基本的には年功序列に基づいており、給与を増やすためには長期間にわたって教職に従事し続け、経験を積んでいくことが重要です。
また、学年主任や管理職に昇進すると、主任手当や管理職手当などが付与され、給与がさらに増えることもあります。
副業は基本的に禁止
教師は基本給が上がりにくいため、副業を考える人も多いかもしれません。
ただし、教師は基本的に副業は禁止されています。
教師の職務は教育に専念し、学校教育の質を確保することが求められるため、副業の制限があるのです。
とくに公立学校に勤務する教師は、公務員としての地位にあり、公務員法によって副業の禁止が規定されています。
私立学校の場合、副業が認められる場合もありますが、就業規則をしっかり確認する必要があります。

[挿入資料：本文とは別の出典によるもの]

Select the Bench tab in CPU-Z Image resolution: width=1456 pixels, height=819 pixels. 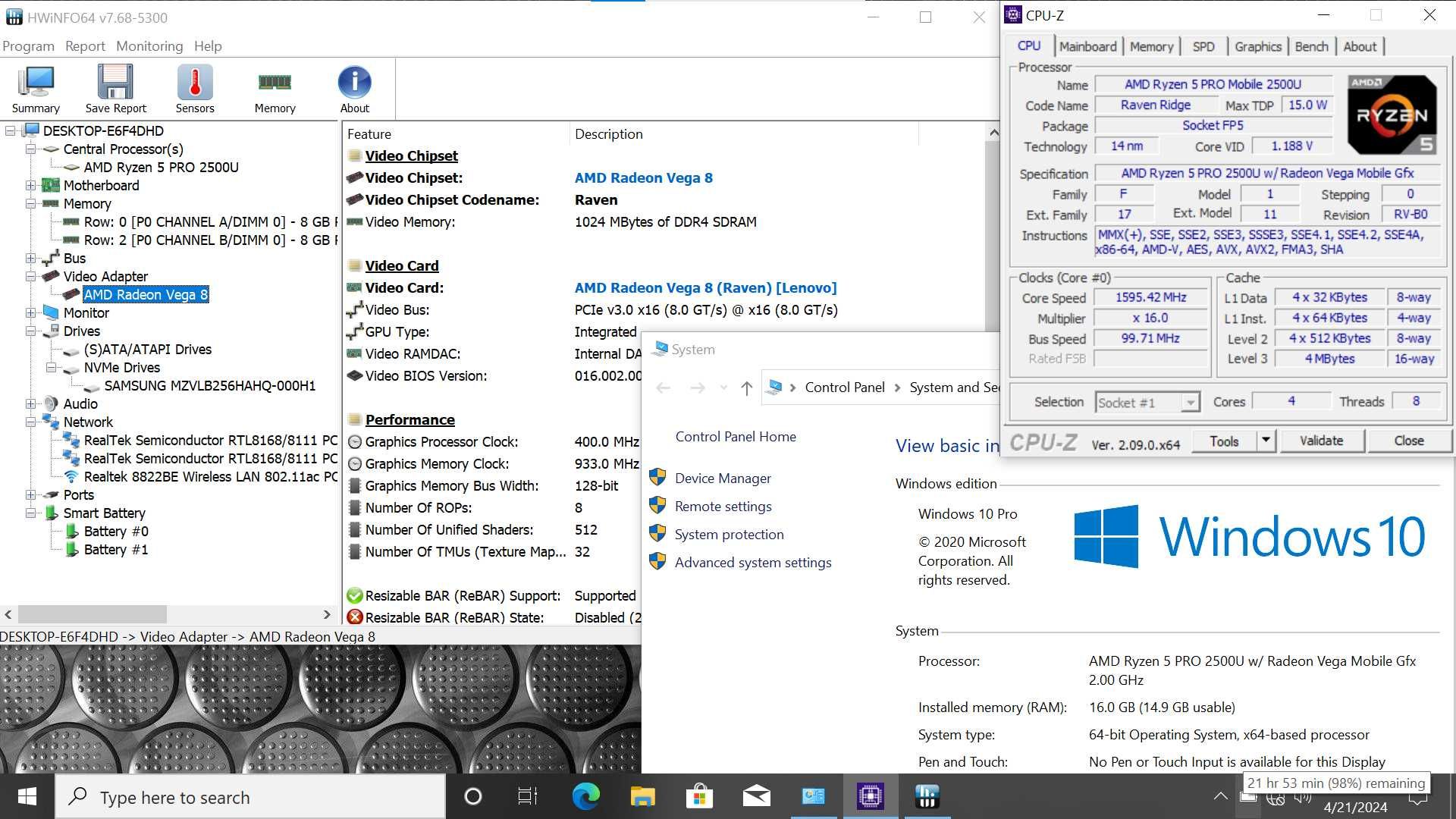1311,46
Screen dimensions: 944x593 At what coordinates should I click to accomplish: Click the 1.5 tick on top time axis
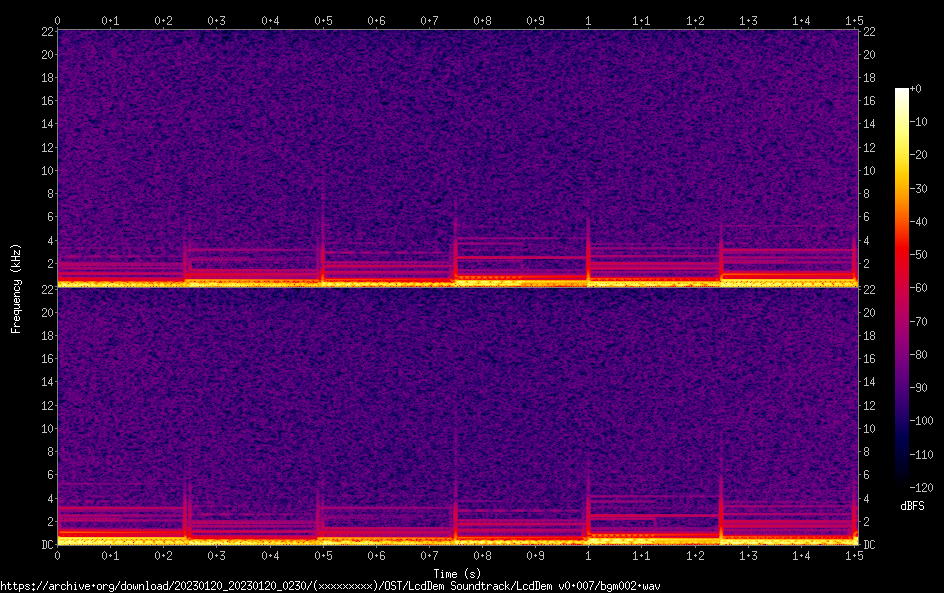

各学校のポリシーや契約条件によって異なるため、事前に相談や了解を得ることが重要です。
手当てはあるが額は低め
教師は業務内容に応じて手当が支給されることがあります。
たとえば、修学旅行の引率や入試に関連する業務、部活動の指導などです。
しかし、これらの手当は通常数千円程度であり、給料を大幅に上げることは難しい現実があります。
手当は業務への貢献や負担の補填を目的としているため、給料自体を大幅に引き上げるものではありません。
高校教師の年収・給料のまとめ
高校教師の年収・給料は、一般的には他の職業と比べて比較的高い水準にあります。
ただし、給与体系は年功序列が主要な要素となっており、公務員としての待遇を受けるため、景気の影響によって給料やボーナスが変動することもあります。
給与アップには勤続年数や役職の昇進が重要ですが、教師の給与は自身の努力だけでは上げることが難しい部分があります。